LISTED ENTRIES:
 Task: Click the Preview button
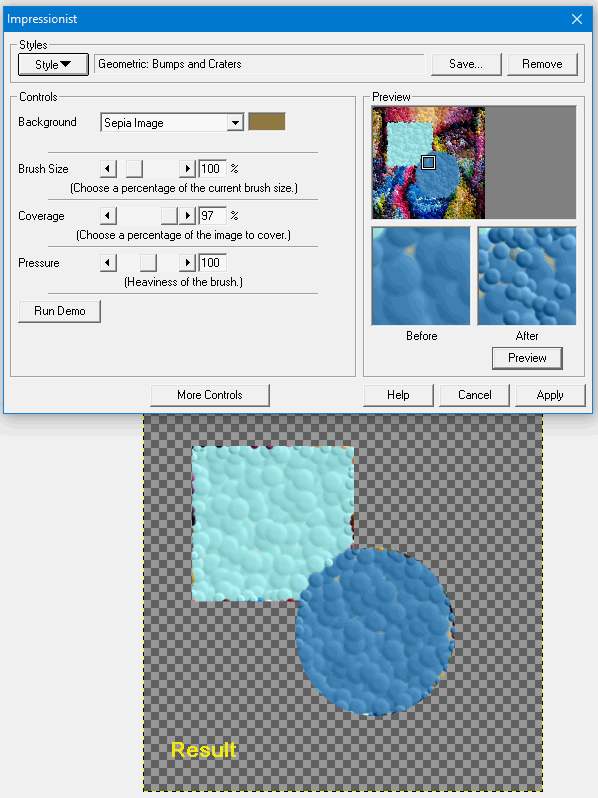coord(527,358)
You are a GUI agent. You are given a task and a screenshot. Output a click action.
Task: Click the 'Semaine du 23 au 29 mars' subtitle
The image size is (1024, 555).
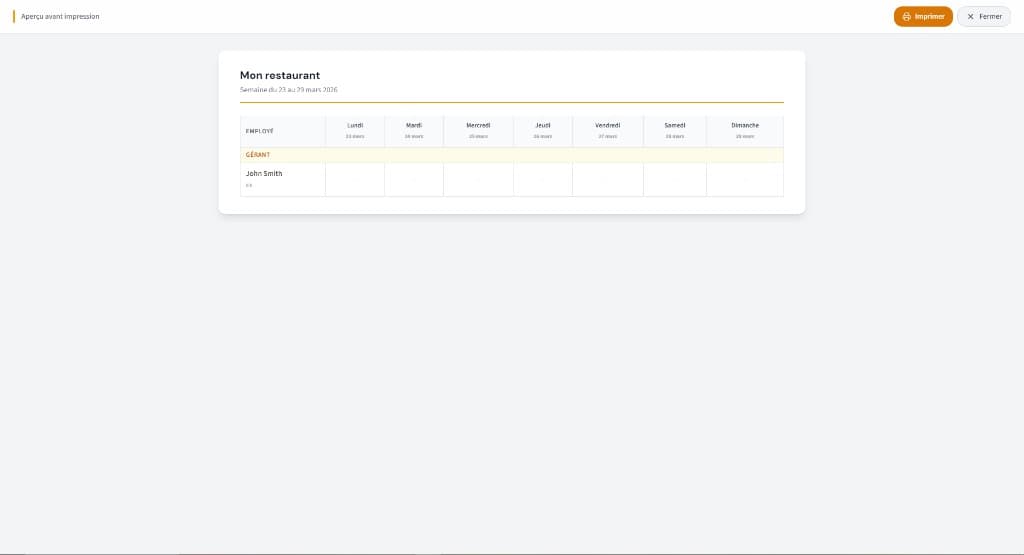(288, 90)
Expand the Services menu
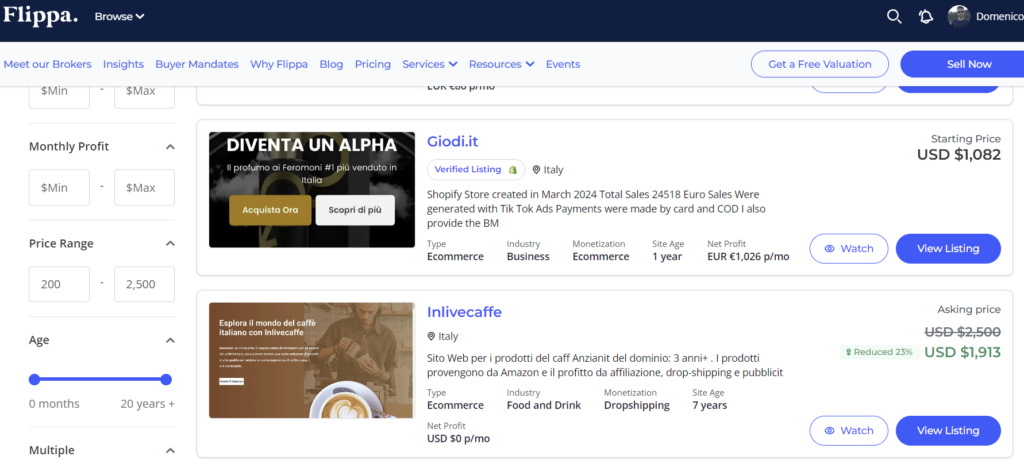Screen dimensions: 1024x464 click(x=429, y=64)
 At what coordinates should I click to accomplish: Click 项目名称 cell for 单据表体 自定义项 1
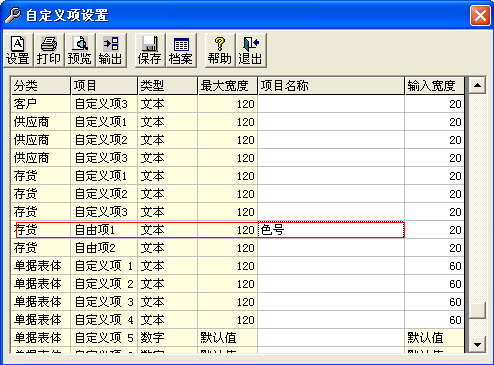tap(331, 266)
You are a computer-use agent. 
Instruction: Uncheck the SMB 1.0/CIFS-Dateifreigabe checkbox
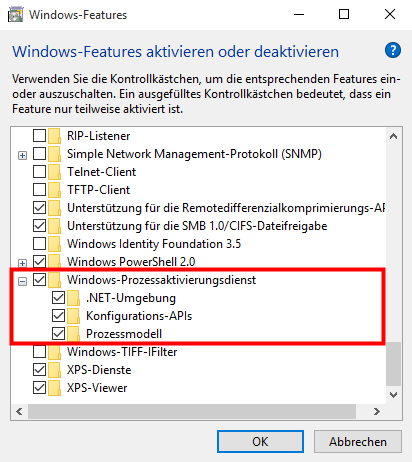(39, 226)
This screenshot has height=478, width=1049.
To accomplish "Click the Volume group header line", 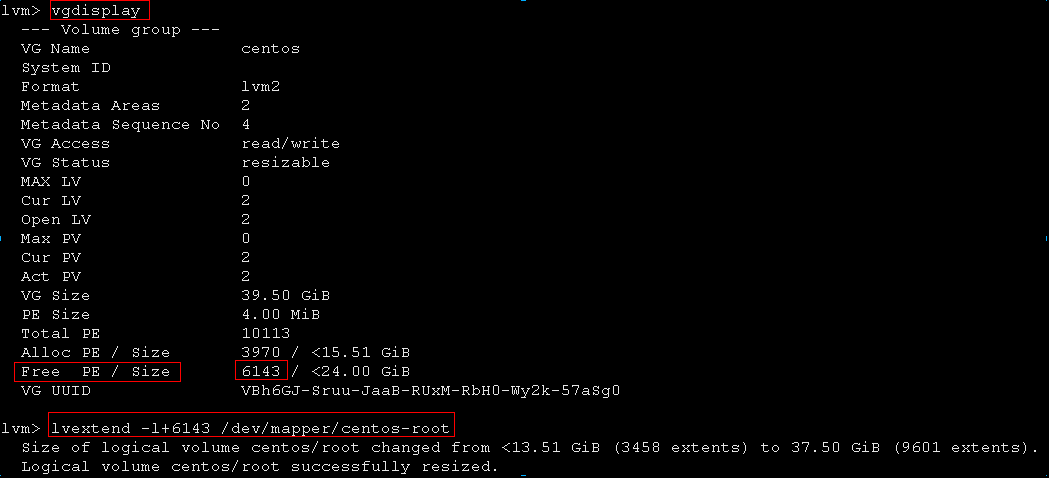I will (x=120, y=30).
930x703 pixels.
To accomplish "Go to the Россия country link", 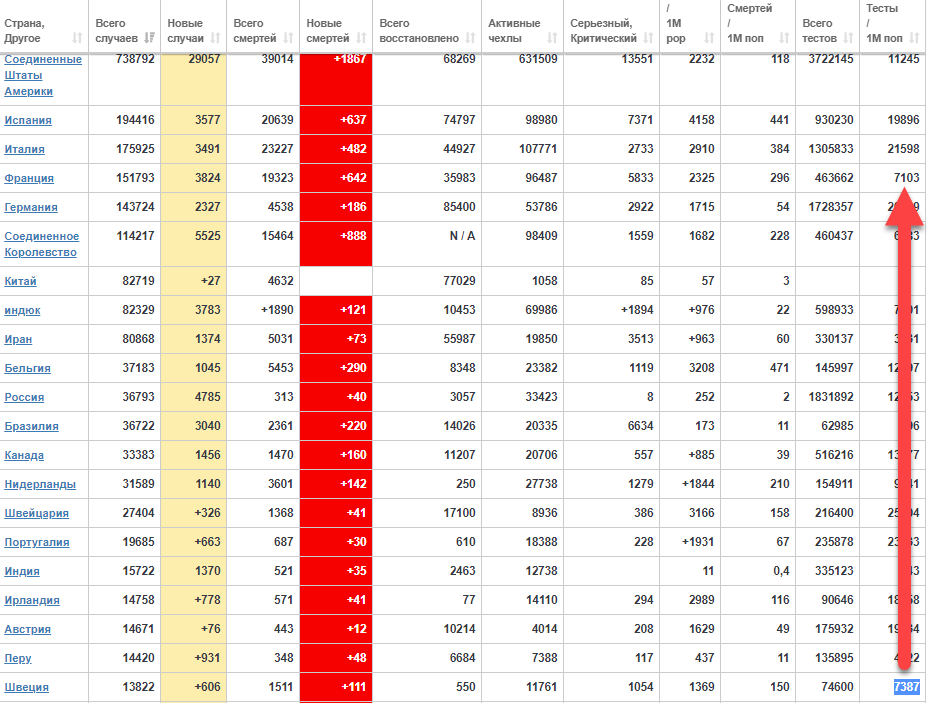I will click(x=24, y=397).
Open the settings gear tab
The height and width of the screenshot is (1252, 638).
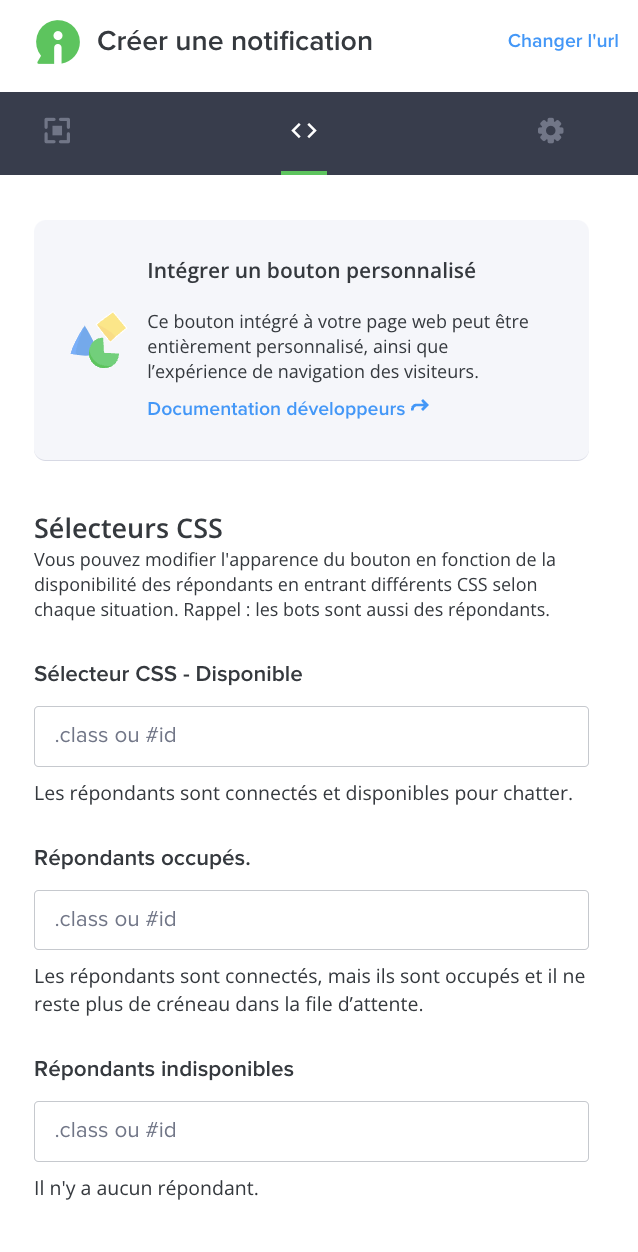tap(550, 130)
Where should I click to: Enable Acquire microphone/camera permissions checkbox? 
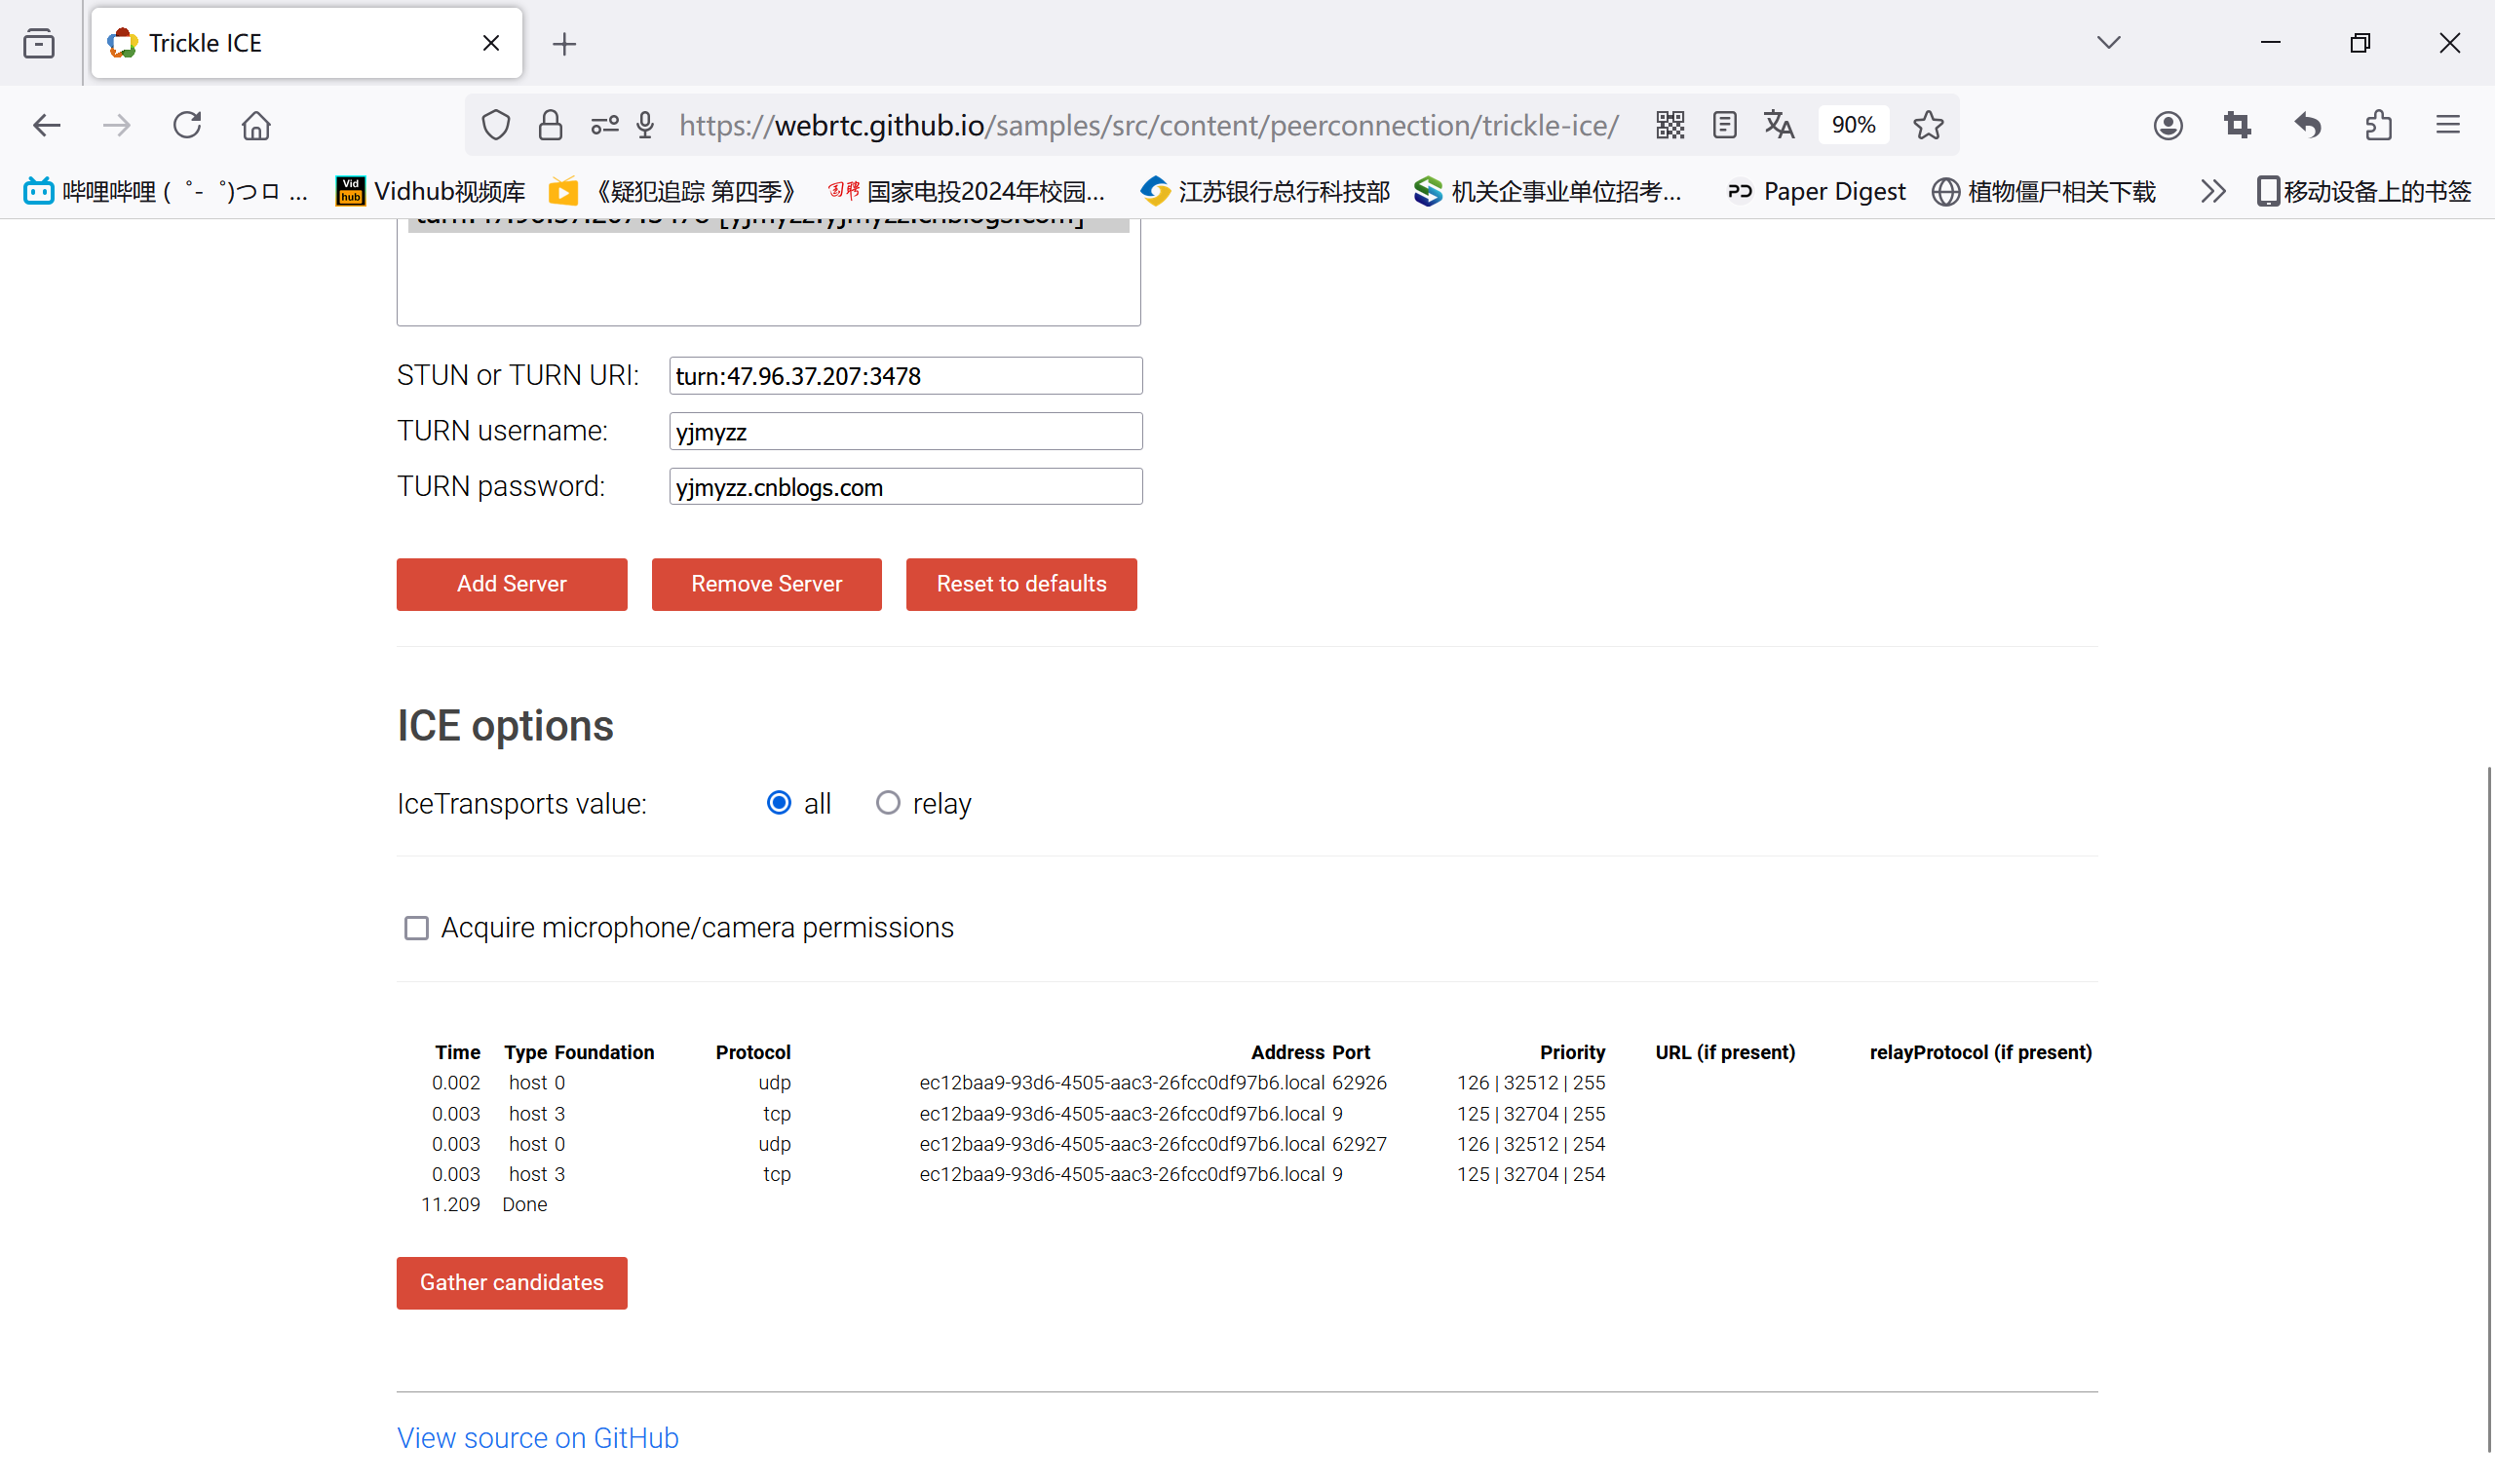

WHAT IS ASKED:
Pull out every line of the items above that contains the string "checkbox", treating uppercase and lowercase letters as different.

REPLY TO THE TASK:
Instruction: Uncheck the SMB 1.0/CIFS-Dateifreigabe checkbox
Where should I click to: Enable Acquire microphone/camera permissions checkbox? 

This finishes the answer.